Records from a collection
'''
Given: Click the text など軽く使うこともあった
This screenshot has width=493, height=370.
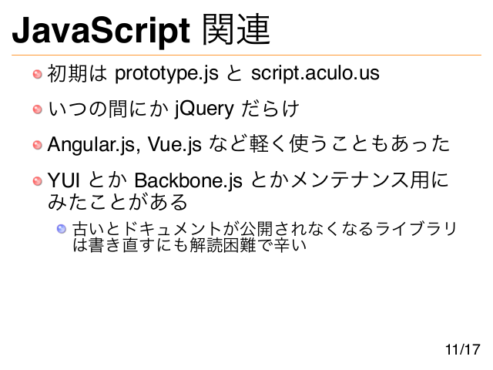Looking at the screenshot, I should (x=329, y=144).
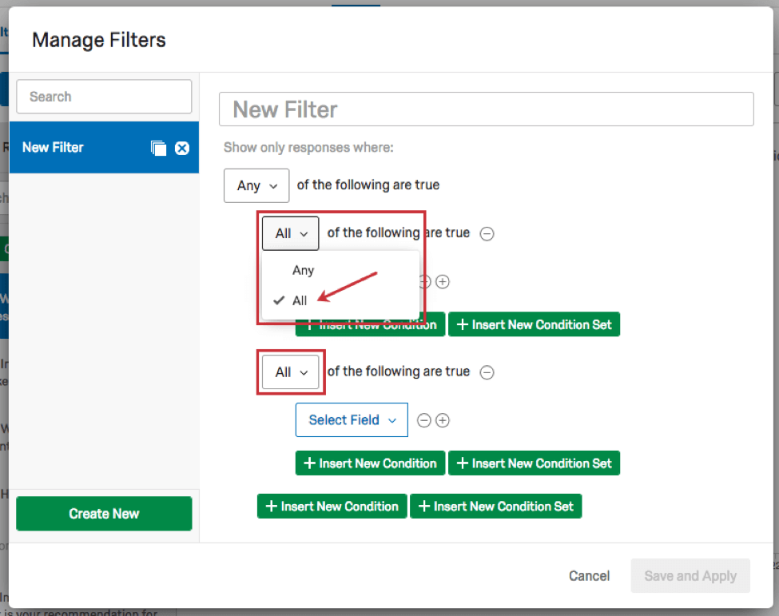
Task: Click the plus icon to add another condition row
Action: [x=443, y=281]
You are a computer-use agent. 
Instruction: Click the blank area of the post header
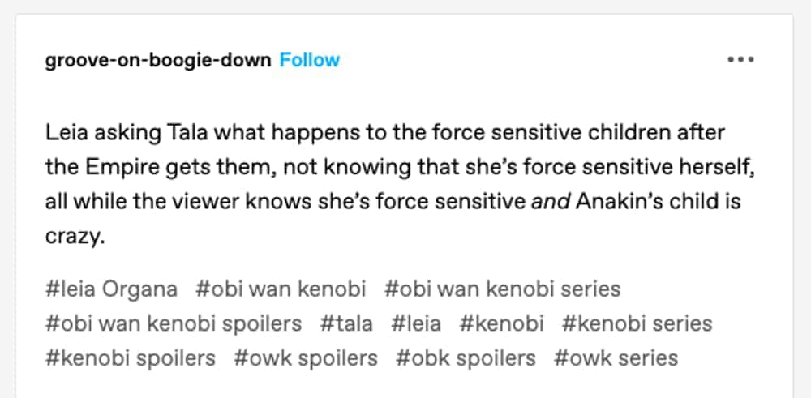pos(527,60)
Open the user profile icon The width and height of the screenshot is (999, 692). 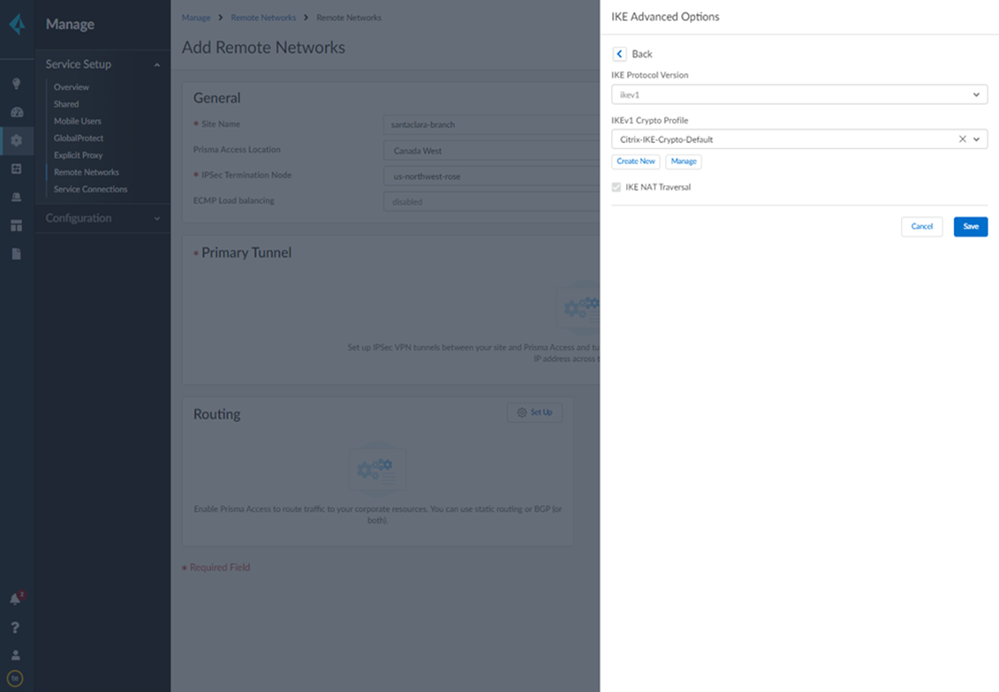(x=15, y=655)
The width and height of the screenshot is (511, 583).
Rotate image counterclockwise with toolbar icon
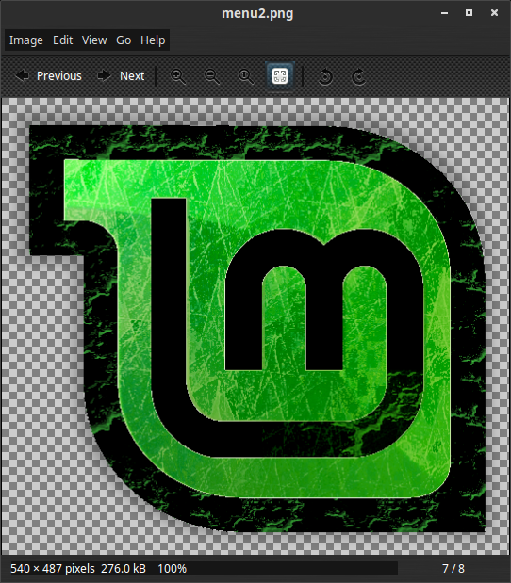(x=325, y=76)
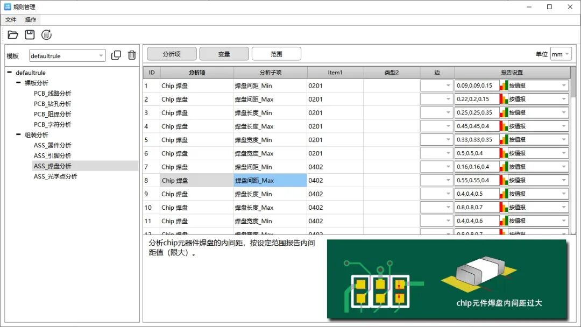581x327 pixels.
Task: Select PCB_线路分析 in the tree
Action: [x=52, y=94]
'''
'''
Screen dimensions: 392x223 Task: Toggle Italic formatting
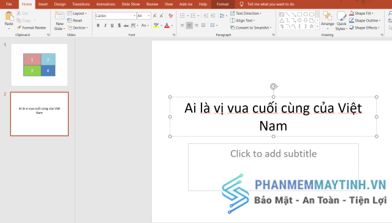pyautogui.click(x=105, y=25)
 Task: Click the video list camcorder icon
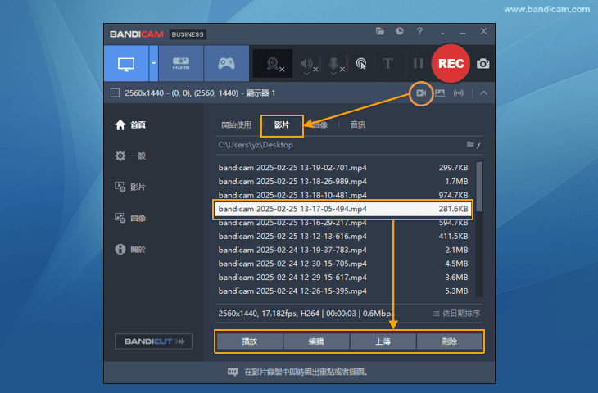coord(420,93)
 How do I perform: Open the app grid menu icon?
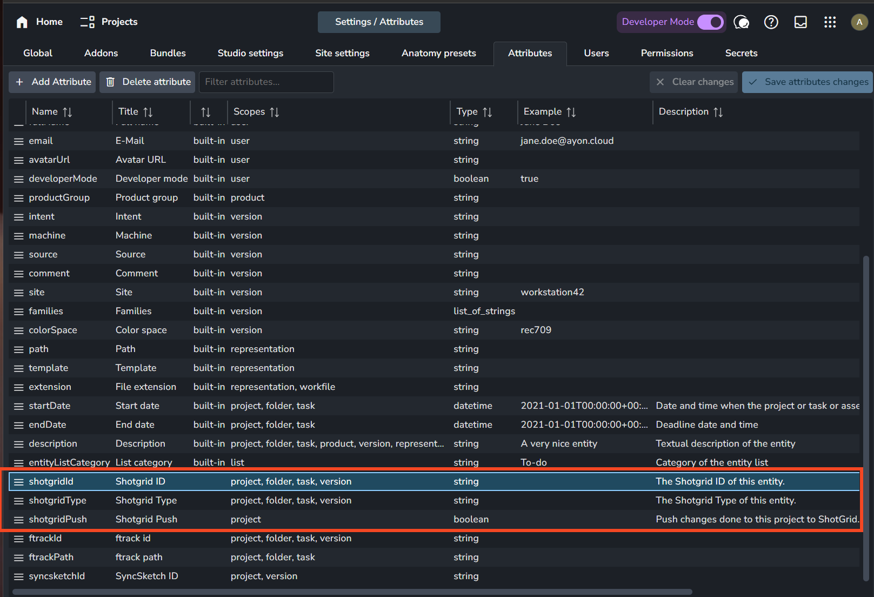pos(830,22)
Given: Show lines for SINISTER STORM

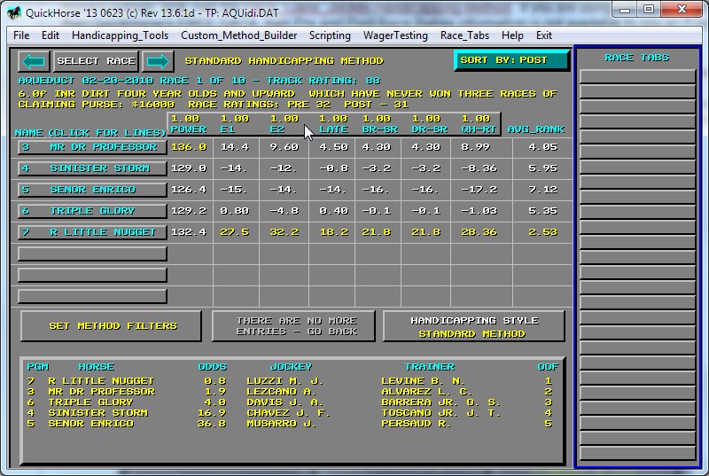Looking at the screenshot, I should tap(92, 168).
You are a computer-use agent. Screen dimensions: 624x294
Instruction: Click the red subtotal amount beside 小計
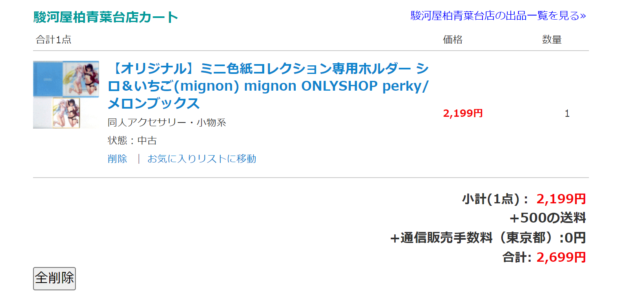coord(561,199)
'''
What is being asked ->
Copy out, from the data above, every line holding the word "computer".

Answer area ->
You are a computer-use agent. 
You are a computer-use agent. Screen dimensions: 624x294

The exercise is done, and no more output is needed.